442.ストッキングは男の浪漫? いえ、ただの変態です。





「いやぁ、君の成長が嬉しいねぇ」


 舞踏の相手である陛下の柔かな笑顔とは裏腹に、その瞳の奥にはどう考えても人をおちょくる事を考えている事が分かる色味が浮かんでいる事に、どうにも頭が痛くなる。

 既に成人し、身体の成長がほぼ終わっている私に対して、嫌味以外の何者でもない。

 ユールノヴァ侯爵にも言われたけど、知らない人からしたら、誰も私を成人女性として扱わないだろうと言うのに、それが分かっていて言葉を選んでいる辺りも腹が立つ。

 それでも、目の前にいる人間は大国の王であり、此処は多くの貴族が集まる王家主催の舞踏会場。

 陛下に合わせてステップを踏みながら、少しだけ硬く冷たい声で言葉を紡ぐ。


「陛下、何を仰いたいのでしょうか?」

「さて我が事ながら何がだろうな。

 君が珍しく、貴族らしく注目を浴びて、新製品を宣伝している事なのか。

 何もない空間を足場に、私の舞踏の相手をしなくなった事なのか。

 それとも、まるで男を知った乙女のように、男性に対して、僅かに警戒を示す様になった事なのか。

 どれだと思うかね?」

「質問に対して質問で返すだなんて、陛下も意地悪ですわね」


 間違いなく全部だろうね。

 特に二番目かな。

 陛下、なんだかんだと言いながらも、楽しみにしていたみたいだからね。


「以前に君にやられているからね、文句は言えないだろ」

「例えあの時がなくとも、誰も陛下に文句など言えませんわ」


 むろん、こう言った公の場でなければと、心の中で付け足しておくけどね。


「まぁ、何時もの様に踊っていては、その新製品の魔絹織物の軽やかさを、魔法で表現しているだけだと思われるのは嫌だろうと言うのは分かる。

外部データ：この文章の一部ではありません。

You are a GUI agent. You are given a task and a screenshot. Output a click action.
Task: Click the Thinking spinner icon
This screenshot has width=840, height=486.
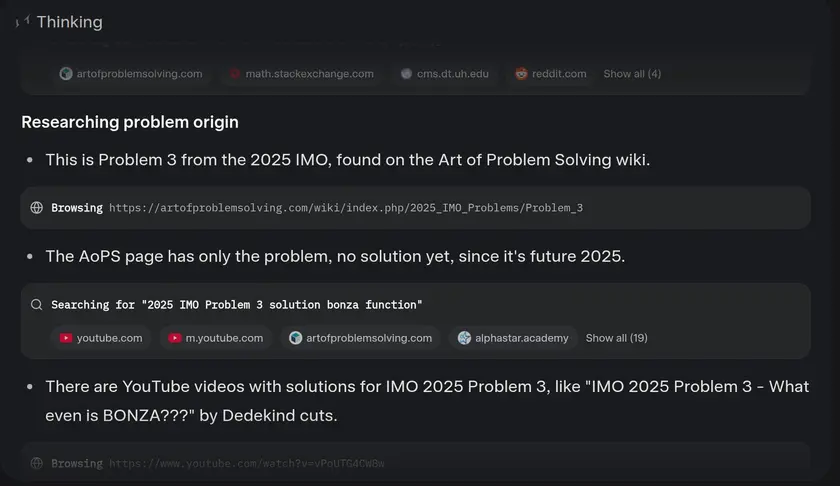(23, 22)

 王妃達やユールノヴァに気を遣いながらも、一見地味に見えながらも華やかさがあるその新しい布は、実に君らしいと言える」

「来年は、王妃様達に贈らせて戴く事を許してくださればと思います」

「許可しよう。

 妻や娘達の魅力を引き出す物を断る程、僕は無粋ではないつもりだよ」


 よくも言えたものだ。

 なら三番目の問い掛けは無粋ではないのかと問いただしたい。

 まあ自覚はあるとは言え、その原因を知っている陛下には言われたくない。

 もっともそれを気にする事自体が、陛下の意地の悪さなんだけどね。


「それと、流石にこれだけ視線を感じれば、幾ら私でも身に危険を覚えますわ」

「だろうね、君の艶かしい足(・・・・・)に、皆、注目をしているからね」

「陛下、滑らかに見える足(・・・・・・・・)の言い間違いでは?」

「そうとも言うね」


 普段ならともかく、夜会や舞踏会では多少足が見える事は珍しくはない。

 少し大きな動きのある舞踏であれば、普通のドレスでも長いスカートは舞うし、舞っても問題ない様に下を履いている。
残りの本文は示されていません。